[DATA EXTRACT Boundary: Start]

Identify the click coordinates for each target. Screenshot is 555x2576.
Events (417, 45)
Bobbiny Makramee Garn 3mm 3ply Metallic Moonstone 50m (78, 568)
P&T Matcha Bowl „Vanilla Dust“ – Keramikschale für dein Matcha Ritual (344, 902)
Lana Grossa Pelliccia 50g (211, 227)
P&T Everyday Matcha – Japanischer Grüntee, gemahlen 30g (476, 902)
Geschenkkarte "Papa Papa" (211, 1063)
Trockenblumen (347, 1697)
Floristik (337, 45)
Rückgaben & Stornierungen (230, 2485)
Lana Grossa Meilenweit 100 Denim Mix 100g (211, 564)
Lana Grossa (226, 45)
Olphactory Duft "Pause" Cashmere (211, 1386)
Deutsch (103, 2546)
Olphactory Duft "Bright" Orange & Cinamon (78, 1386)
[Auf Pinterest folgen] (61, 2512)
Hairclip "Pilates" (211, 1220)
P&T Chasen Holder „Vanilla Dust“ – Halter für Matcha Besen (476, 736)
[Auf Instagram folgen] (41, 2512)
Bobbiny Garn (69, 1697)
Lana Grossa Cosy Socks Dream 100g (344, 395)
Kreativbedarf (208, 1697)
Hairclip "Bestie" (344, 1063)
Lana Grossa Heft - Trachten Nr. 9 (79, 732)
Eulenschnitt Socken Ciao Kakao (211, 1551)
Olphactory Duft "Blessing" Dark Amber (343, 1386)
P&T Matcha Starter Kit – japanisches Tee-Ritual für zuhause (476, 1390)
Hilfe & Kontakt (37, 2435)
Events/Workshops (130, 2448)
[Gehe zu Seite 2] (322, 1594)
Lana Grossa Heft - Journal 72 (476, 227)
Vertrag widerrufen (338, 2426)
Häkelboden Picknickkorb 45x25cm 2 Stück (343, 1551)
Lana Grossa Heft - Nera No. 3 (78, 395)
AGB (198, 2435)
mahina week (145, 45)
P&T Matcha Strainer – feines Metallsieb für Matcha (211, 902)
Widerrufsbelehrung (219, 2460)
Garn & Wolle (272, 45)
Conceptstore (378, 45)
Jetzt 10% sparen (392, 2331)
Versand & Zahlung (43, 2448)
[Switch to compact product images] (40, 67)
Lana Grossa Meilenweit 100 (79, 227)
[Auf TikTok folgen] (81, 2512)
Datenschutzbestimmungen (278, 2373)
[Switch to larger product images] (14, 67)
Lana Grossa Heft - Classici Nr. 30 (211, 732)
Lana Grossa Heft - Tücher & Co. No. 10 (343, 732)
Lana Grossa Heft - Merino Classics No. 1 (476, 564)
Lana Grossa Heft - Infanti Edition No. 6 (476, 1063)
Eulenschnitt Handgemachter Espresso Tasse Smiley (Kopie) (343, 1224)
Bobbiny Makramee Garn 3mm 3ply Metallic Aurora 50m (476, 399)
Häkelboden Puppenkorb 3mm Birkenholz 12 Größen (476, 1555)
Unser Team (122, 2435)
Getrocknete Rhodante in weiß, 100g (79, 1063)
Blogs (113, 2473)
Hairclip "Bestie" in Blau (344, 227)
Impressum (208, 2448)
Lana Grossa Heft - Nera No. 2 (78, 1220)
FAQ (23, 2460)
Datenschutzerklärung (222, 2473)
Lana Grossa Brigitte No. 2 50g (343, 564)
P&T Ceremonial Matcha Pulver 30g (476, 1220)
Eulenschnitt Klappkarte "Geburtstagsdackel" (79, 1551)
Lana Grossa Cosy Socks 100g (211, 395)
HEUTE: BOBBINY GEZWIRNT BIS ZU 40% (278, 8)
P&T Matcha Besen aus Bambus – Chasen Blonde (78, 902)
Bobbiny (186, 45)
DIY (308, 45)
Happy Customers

[DATA EXTRACT Boundary: End]

TRY IT
Repeat verbatim the opening run of entries, ending with the line that contains "Eulenschnitt Handgemachter Espresso".

RESULT
Identify the click coordinates for each target. Screenshot is 555x2576.
Events (417, 45)
Bobbiny Makramee Garn 3mm 3ply Metallic Moonstone 50m (78, 568)
P&T Matcha Bowl „Vanilla Dust“ – Keramikschale für dein Matcha Ritual (344, 902)
Lana Grossa Pelliccia 50g (211, 227)
P&T Everyday Matcha – Japanischer Grüntee, gemahlen 30g (476, 902)
Geschenkkarte "Papa Papa" (211, 1063)
Trockenblumen (347, 1697)
Floristik (337, 45)
Rückgaben & Stornierungen (230, 2485)
Lana Grossa Meilenweit 100 Denim Mix 100g (211, 564)
Lana Grossa (226, 45)
Olphactory Duft "Pause" Cashmere (211, 1386)
Deutsch (103, 2546)
Olphactory Duft "Bright" Orange & Cinamon (78, 1386)
[Auf Pinterest folgen] (61, 2512)
Hairclip "Pilates" (211, 1220)
P&T Chasen Holder „Vanilla Dust“ – Halter für Matcha Besen (476, 736)
[Auf Instagram folgen] (41, 2512)
Bobbiny Garn (69, 1697)
Lana Grossa Cosy Socks Dream 100g (344, 395)
Kreativbedarf (208, 1697)
Hairclip "Bestie" (344, 1063)
Lana Grossa Heft - Trachten Nr. 9 (79, 732)
Eulenschnitt Socken Ciao Kakao (211, 1551)
Olphactory Duft "Blessing" Dark Amber (343, 1386)
P&T Matcha Starter Kit – japanisches Tee-Ritual für zuhause (476, 1390)
Hilfe & Kontakt (37, 2435)
Events/Workshops (130, 2448)
[Gehe zu Seite 2] (322, 1594)
Lana Grossa Heft - Journal 72 (476, 227)
Vertrag widerrufen (338, 2426)
Häkelboden Picknickkorb 45x25cm 2 Stück (343, 1551)
Lana Grossa Heft - Nera No. 3 (78, 395)
AGB (198, 2435)
mahina week (145, 45)
P&T Matcha Strainer – feines Metallsieb für Matcha (211, 902)
Widerrufsbelehrung (219, 2460)
Garn & Wolle (272, 45)
Conceptstore (378, 45)
Jetzt 10% sparen (392, 2331)
Versand & Zahlung (43, 2448)
[Switch to compact product images] (40, 67)
Lana Grossa Meilenweit 100 (79, 227)
[Auf TikTok folgen] (81, 2512)
Datenschutzbestimmungen (278, 2373)
[Switch to larger product images] (14, 67)
Lana Grossa Heft - Classici Nr. 30 (211, 732)
Lana Grossa Heft - Tücher & Co. No. 10 (343, 732)
Lana Grossa Heft - Merino Classics No. 1 (476, 564)
Lana Grossa Heft - Infanti Edition No. 6 (476, 1063)
Eulenschnitt Handgemachter Espresso Tasse Smiley (Kopie) (343, 1224)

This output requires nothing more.